Classical approaches to summarizing evidence include narrative reviews, systematic reviews, and Meta-analysis. Meta-analysis (MA) encompasses a series of statistical methods that can be applied to a dataset, which have been compiled from several independent studies around an object of study. The objective of the MA is to identify consistent patterns and sources of variation between studies (Rueda-Calderón et al., 2020). Its application in various fields makes it a widely used methodology since it provides a single result of the evidence collected in a systematic review. The objective of this study was to analyze the relationships between VESS and soil properties such as soil bulk density (BD), total soil porosity (TP), soil penetration resistance (PR), macroporosity, microporosity, soil organic carbon (SOC), and mean weight diameter of stable aggregates (MWD), that make its adoption widely used in agriculture.

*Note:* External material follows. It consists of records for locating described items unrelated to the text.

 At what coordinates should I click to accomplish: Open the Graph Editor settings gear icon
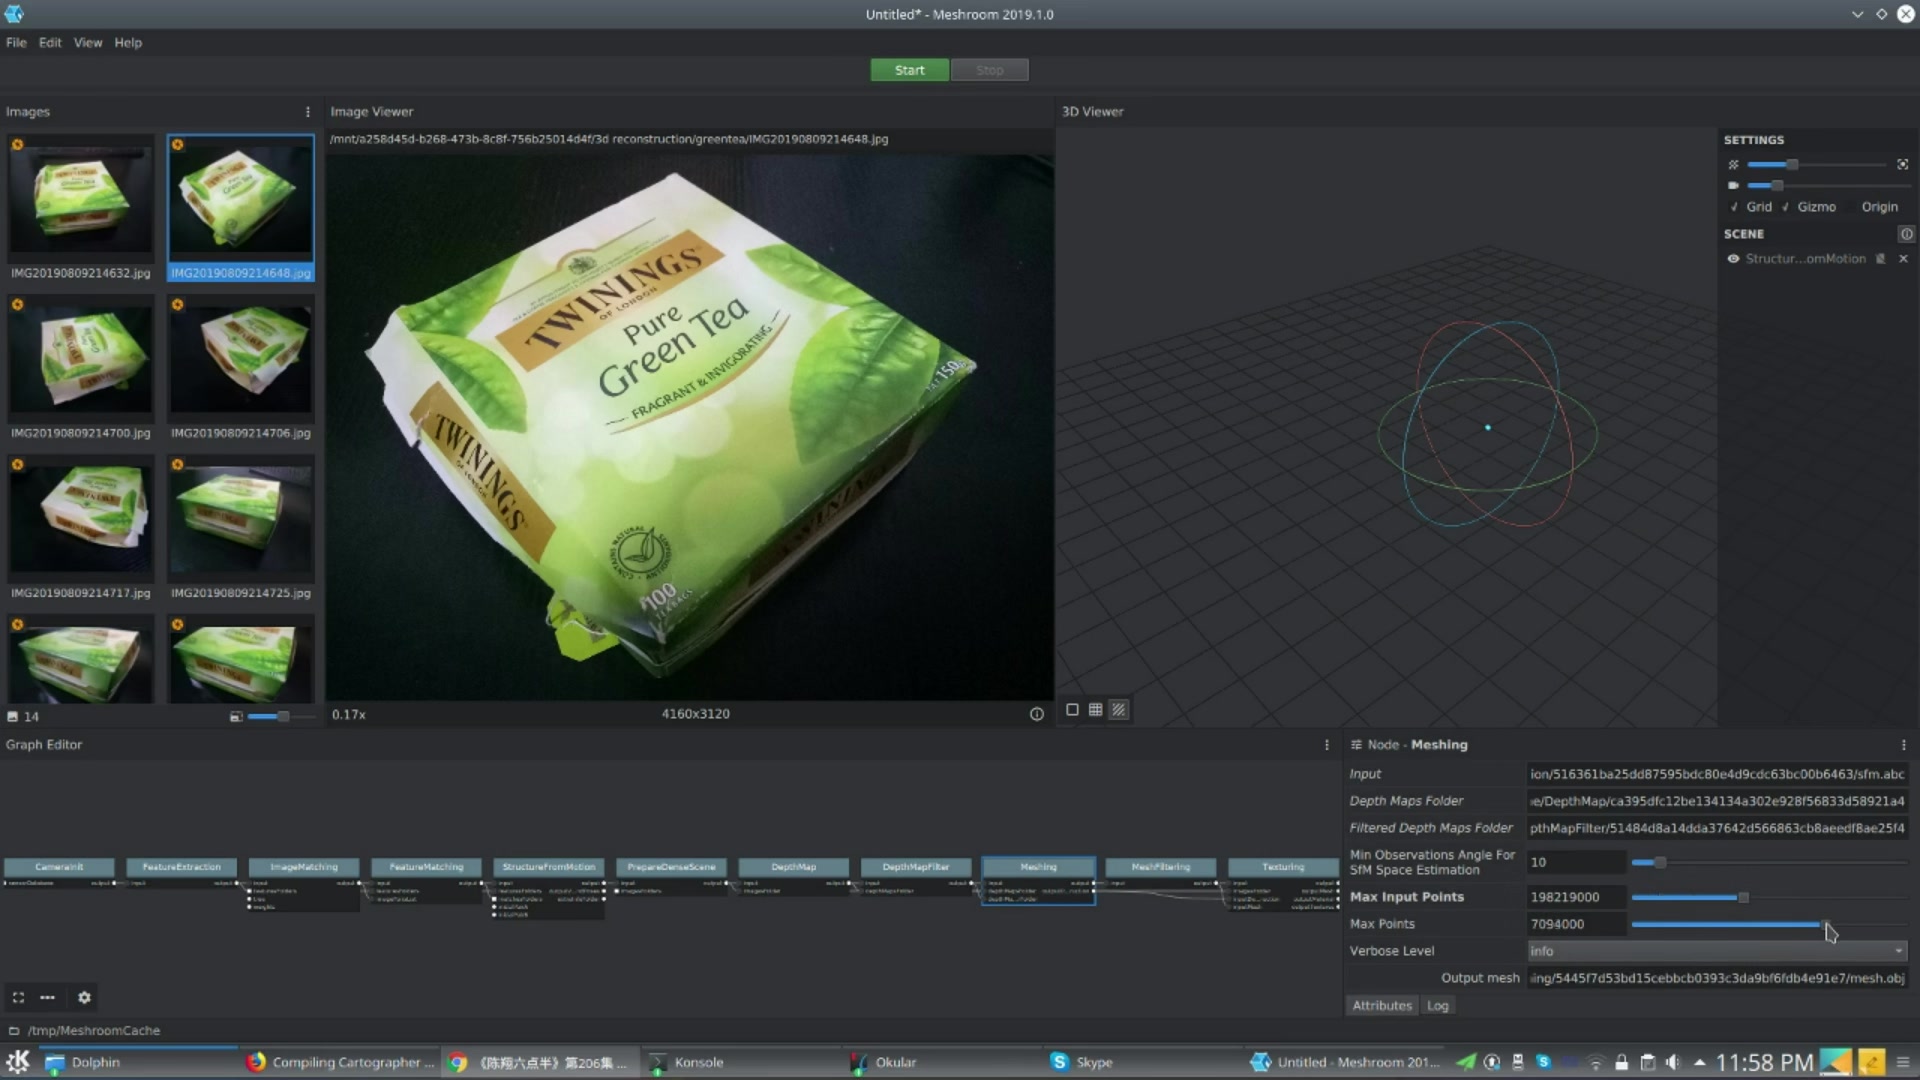click(84, 997)
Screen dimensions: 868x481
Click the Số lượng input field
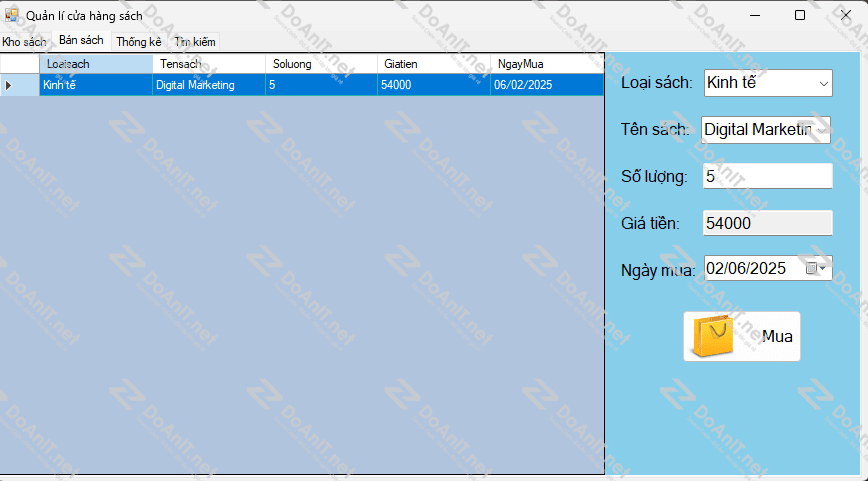click(766, 176)
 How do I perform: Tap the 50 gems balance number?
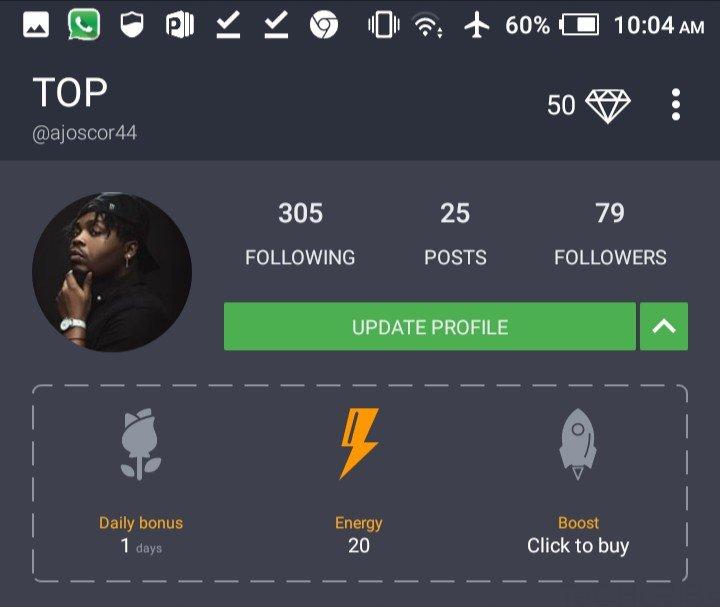[561, 105]

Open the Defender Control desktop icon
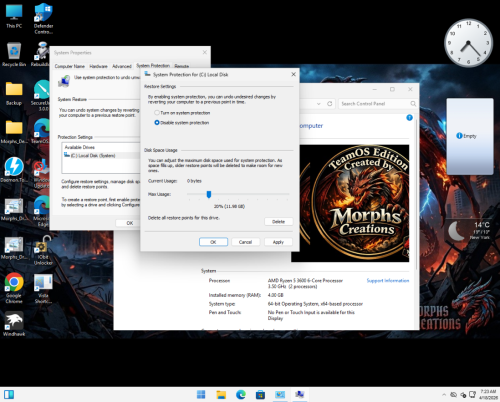pos(43,18)
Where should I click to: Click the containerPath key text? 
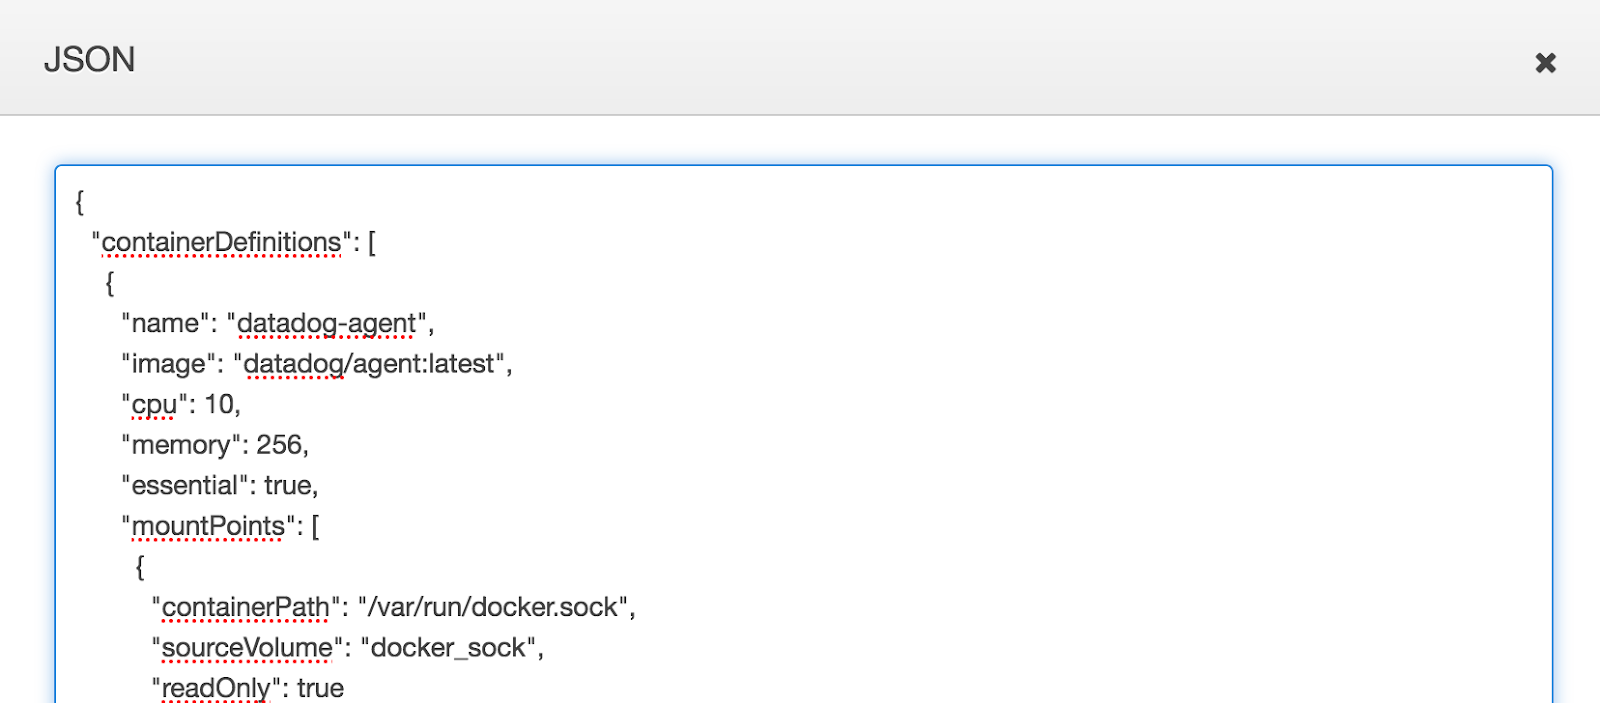tap(245, 608)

Visual Evaluation of Soil Structure (VESS)

This method consists of collecting with a shovel, a slice or block of undisturbed soil whose dimensions must be 25 cm deep, 10 cm long, and 20 cm wide, later it must be divided manually along fracture planes between aggregates (Ball et al., 2007).

Figure 1 The appearance of soil block with (a) good soil quality and (b) poor soil quality in agricultural localities of Venezuela. 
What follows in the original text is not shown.